[Data for the task Boundary: Start]

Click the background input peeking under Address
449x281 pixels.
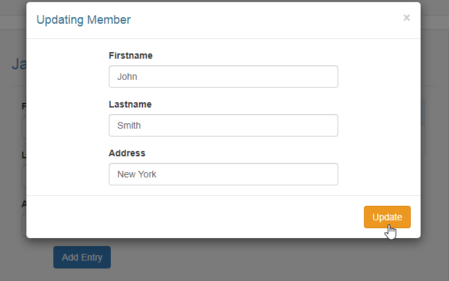pos(24,224)
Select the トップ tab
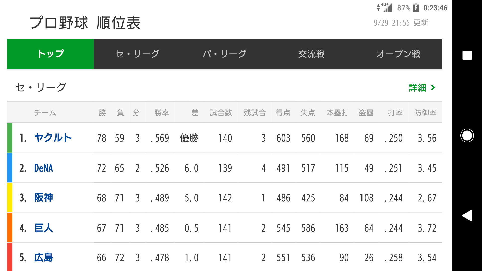Image resolution: width=482 pixels, height=271 pixels. [50, 54]
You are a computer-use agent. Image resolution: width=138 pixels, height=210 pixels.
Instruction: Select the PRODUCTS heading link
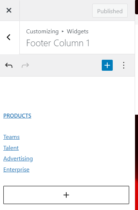pos(17,116)
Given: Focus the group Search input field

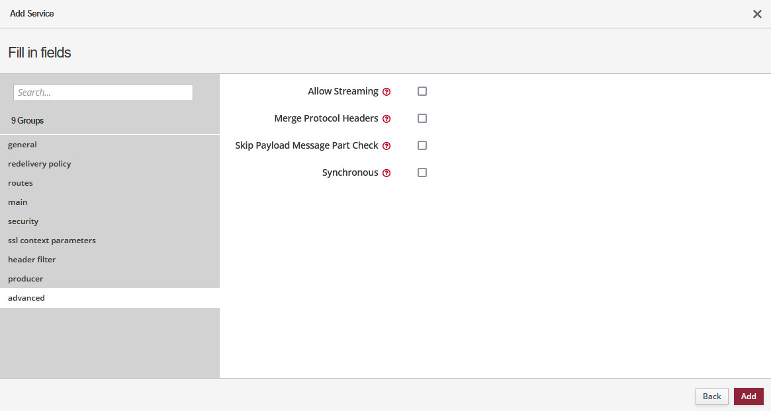Looking at the screenshot, I should point(103,93).
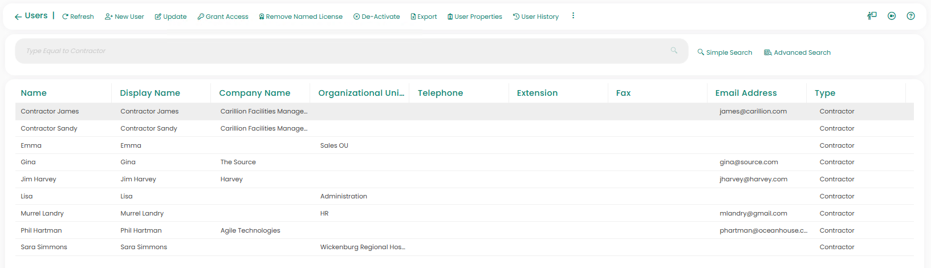931x268 pixels.
Task: Switch to Simple Search
Action: click(725, 52)
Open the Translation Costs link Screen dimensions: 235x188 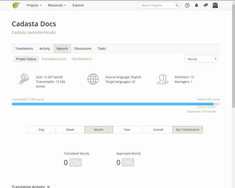54,59
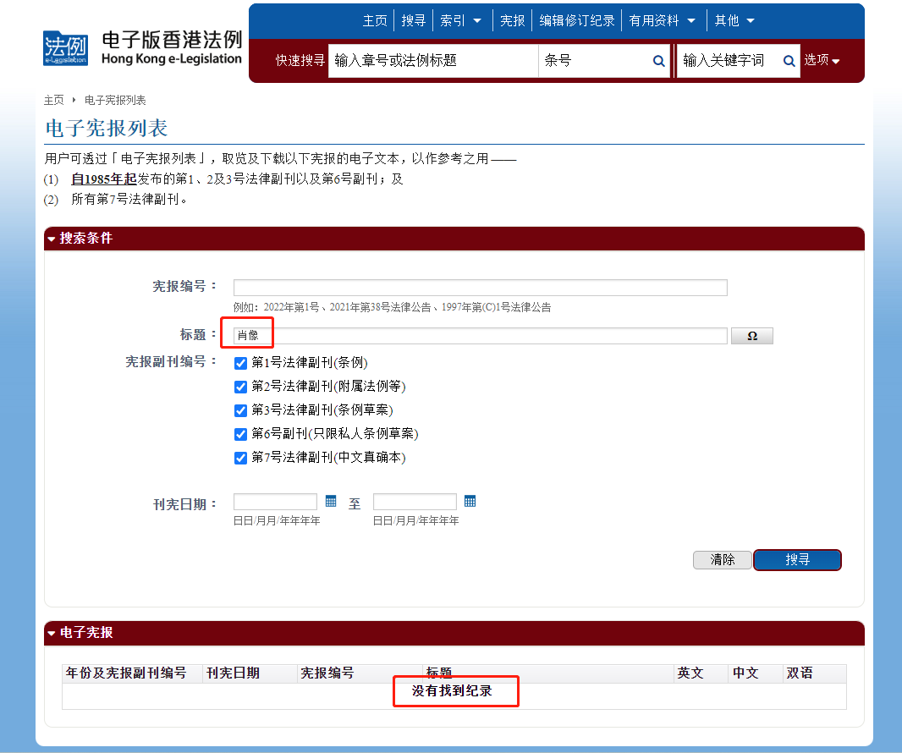Untick 第7号法律副刊(中文真确本) checkbox
Viewport: 902px width, 753px height.
tap(240, 458)
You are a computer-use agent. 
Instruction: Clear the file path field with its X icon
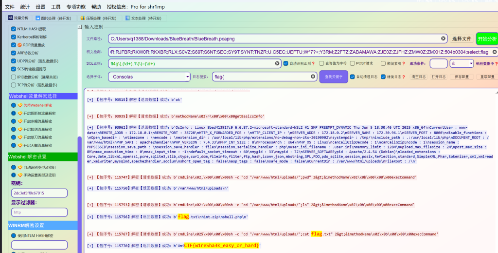click(x=444, y=39)
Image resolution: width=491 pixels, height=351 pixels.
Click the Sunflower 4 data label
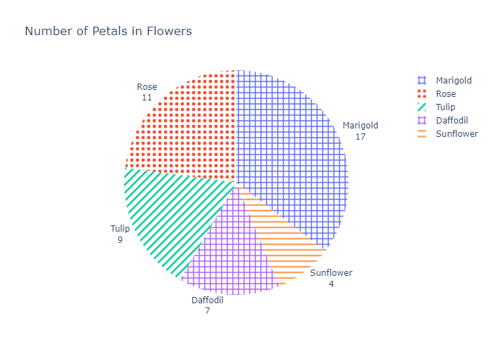click(331, 278)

[Data for the task Boundary: End]

Task to complete:
All lines from the one containing "Image resolution: width=491" to the last line of the records above, and no others, should be returned unchanged, without pictures.

Answer area:
Image resolution: width=491 pixels, height=351 pixels.
Click the Sunflower 4 data label
click(331, 278)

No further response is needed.